**EXPLORE THE MATERIAL:**
1. According to the passage on wartime cinema, how many cinemas were open around the country in 1914?
2. Please reproduce the passage on wartime cinema word for word, starting with "This puritanical zeal" and going on through "stage, still silent).".
3. Pick up the passage on wartime cinema after its last sentence and keep writing it.

**SOURCE TEXT:**
*** Begin section ***
For many people, cinema was fast becoming a primary source of entertainment during the Great War. With 3000 cinemas already open around the country in 1914, this number escalated throughout the next four years until in 1921, there were over 4000. As an entertainment that took place in the dark, there were however, concerns that it might damage the moral fabric of the nation, and a Council for Public Morals lobbied for stricter censorship, while supervisors were installed in picture houses to ensure no indecent behaviour took place in the cheap seats.
This puritanical zeal was short-sighted and failed to acknowledge the morale-boosting benefits of this new form of entertainment. It was affordable, accessible and, in general, the films offered escapism as a relief from the daily grind and stresses of war not only to those on the home front, but to soldiers fighting in France and beyond. Stars of the screen - Mary Pickford, Douglas Fairbanks, and the inimitable Charlie Chaplin - became popular icons of the era and everyone wanted to see the latest movies (which were, at this stage, still silent).
*** End section ***
Stored entries:
*** Begin section ***
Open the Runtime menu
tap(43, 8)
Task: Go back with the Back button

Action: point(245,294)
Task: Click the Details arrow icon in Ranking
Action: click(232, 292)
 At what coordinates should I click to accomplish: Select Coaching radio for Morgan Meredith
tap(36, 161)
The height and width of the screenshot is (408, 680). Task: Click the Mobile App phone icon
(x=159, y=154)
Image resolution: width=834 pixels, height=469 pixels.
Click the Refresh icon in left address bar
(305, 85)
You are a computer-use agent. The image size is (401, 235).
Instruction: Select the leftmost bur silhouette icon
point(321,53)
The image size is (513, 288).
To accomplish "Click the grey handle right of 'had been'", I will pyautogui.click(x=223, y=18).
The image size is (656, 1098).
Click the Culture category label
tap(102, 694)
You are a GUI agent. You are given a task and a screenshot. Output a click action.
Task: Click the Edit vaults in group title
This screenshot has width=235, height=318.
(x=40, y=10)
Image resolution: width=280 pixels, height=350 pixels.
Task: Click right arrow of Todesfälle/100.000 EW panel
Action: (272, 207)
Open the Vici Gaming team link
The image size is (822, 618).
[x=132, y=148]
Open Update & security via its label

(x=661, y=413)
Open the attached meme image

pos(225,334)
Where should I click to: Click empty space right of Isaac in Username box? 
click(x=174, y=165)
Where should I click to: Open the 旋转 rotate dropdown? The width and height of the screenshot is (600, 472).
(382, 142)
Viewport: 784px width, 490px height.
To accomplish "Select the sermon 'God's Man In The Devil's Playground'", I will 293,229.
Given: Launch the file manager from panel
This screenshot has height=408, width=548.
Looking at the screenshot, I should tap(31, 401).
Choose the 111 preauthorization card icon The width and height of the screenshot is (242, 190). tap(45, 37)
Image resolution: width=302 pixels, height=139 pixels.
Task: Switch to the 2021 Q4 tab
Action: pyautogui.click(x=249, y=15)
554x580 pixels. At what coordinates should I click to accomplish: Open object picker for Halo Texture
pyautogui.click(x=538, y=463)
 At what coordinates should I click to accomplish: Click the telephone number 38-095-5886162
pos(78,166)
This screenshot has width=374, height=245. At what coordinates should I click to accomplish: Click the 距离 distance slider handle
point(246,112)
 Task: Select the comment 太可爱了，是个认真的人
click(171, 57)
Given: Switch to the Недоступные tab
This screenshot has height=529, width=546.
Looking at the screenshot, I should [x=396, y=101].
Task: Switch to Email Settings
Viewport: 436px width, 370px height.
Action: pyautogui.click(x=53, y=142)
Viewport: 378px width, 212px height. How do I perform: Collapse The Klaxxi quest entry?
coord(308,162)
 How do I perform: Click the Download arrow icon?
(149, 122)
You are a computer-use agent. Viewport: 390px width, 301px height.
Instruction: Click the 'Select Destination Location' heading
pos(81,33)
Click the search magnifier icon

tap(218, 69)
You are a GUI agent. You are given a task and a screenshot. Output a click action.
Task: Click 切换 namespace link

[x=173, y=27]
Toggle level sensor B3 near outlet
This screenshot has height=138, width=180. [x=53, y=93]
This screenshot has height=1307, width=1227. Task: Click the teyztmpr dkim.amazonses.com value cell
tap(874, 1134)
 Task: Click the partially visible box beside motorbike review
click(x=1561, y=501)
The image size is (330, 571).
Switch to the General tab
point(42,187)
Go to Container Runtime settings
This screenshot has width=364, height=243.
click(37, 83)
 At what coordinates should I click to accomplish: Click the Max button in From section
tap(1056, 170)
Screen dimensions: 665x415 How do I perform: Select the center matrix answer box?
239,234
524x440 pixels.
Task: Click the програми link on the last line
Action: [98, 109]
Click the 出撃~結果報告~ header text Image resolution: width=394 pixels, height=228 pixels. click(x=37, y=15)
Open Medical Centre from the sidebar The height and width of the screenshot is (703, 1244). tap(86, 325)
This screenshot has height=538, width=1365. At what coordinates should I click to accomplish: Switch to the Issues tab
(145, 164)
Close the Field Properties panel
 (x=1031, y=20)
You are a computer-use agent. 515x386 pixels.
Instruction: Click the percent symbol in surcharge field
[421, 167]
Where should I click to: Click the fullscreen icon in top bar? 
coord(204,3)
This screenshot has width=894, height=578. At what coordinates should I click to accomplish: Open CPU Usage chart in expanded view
*** End section ***
**WRITTEN ANSWERS:**
1. 3000 cinemas were open around the country in 1914.

2.
This puritanical zeal was short-sighted and failed to acknowledge the morale-boosting benefits of this new form of entertainment. It was affordable, accessible and, in general, the films offered escapism as a relief from the daily grind and stresses of war not only to those on the home front, but to soldiers fighting in France and beyond. Stars of the screen - Mary Pickford, Douglas Fairbanks, and the inimitable Charlie Chaplin - became popular icons of the era and everyone wanted to see the latest movies (which were, at this stage, still silent).

3.
For some though, the simple pleasures of the cinema, were difficult to come by. Particularly bedridden wounded soldiers who missed out on screenings enjoyed by their comrades staged in huts and converted barns near the Front. This problem was ingeniously solved by medical staff at several American base hospitals who projected films onto the ceilings of wards so that those lying prone were saved from hours of boredom. The picture, drawn by ILN staff artist, Samuel Begg, appeared on the front cover of The Illustrated London News on August 10th, 1918.